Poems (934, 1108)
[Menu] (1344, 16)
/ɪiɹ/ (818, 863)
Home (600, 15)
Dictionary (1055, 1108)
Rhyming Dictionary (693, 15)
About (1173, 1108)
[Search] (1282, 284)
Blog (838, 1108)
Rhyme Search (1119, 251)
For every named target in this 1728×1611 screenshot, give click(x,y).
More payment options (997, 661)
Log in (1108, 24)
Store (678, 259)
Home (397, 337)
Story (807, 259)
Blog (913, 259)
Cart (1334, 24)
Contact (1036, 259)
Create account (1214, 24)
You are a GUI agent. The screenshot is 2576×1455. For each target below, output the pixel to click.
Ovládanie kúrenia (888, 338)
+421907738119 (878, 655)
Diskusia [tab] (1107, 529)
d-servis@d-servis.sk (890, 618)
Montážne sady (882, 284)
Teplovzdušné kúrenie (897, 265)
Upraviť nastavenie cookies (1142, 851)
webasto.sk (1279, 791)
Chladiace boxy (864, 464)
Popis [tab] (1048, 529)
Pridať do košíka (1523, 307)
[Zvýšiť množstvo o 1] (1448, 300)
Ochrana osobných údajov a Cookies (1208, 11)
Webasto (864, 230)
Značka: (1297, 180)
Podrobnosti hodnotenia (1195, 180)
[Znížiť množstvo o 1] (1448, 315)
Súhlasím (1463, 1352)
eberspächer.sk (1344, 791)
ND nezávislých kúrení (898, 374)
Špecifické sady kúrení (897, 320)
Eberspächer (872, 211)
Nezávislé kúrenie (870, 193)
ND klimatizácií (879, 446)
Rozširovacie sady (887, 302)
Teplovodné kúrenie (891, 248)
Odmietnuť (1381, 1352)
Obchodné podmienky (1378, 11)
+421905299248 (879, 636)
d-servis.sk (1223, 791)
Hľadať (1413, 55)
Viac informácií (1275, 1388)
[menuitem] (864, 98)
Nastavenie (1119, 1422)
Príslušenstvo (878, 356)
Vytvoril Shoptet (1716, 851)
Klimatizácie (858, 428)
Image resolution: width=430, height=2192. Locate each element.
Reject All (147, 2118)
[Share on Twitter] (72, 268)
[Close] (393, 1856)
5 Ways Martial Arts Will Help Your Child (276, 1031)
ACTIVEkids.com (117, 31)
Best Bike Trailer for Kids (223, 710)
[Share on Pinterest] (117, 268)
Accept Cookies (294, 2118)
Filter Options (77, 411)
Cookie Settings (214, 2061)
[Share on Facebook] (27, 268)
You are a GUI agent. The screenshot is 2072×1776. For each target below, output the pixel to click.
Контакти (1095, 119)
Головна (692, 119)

******

- _WHAT YOU ARE ASKED TO DO_
A complete answer reproduces every line of the records in which the word "click" occurs.

- _TASK OUTPUT_
For every named target in this 1728×1611 screenshot, give click(x,y).
You are a GUI agent. The screenshot is 2576×1455. For each target below, output the pixel to click.
You are a GUI agent. The screenshot is 2072×1776. For each target below, output the pixel to click.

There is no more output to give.